Recopiez tels quels les lignes de la liste comprises entre celle qui contient "1348x558 pixels. How" et celle qui contient "pos(350,43)", ces deux lignes incluses.

= = = = = = =

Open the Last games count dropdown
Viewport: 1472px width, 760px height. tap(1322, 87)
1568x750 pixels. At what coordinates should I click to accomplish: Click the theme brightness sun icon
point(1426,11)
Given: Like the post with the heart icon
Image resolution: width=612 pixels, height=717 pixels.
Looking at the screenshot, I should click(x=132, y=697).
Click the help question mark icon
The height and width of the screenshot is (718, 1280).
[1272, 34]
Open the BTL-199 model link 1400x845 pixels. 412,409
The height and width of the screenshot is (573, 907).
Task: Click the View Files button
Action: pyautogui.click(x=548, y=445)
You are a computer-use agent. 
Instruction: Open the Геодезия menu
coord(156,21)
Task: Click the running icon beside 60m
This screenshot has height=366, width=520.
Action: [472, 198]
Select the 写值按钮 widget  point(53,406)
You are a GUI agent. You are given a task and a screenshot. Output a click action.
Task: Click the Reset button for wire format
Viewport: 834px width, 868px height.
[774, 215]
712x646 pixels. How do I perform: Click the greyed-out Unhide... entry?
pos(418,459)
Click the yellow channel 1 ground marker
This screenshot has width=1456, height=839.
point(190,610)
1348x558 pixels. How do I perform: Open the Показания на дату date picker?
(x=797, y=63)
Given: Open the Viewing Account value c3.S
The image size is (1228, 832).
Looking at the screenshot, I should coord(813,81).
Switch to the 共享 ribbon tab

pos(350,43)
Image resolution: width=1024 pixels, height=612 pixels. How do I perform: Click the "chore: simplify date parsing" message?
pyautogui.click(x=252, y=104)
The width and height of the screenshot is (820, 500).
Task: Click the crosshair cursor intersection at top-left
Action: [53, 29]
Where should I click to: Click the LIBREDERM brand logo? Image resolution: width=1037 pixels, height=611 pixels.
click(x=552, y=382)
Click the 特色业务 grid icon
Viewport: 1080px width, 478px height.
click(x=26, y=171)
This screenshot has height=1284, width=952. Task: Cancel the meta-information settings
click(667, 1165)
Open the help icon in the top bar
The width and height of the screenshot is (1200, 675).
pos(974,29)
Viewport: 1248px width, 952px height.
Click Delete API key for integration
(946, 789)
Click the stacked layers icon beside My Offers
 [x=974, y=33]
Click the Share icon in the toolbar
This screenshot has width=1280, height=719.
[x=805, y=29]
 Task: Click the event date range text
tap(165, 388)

= = = = = = =

SOLUTION PROPOSÉE →
1348x558 pixels. How do I perform: Open the Показания на дату date picker?
(x=797, y=63)
Given: Open the Viewing Account value c3.S
The image size is (1228, 832).
Looking at the screenshot, I should coord(813,81).
Switch to the 共享 ribbon tab

pos(350,43)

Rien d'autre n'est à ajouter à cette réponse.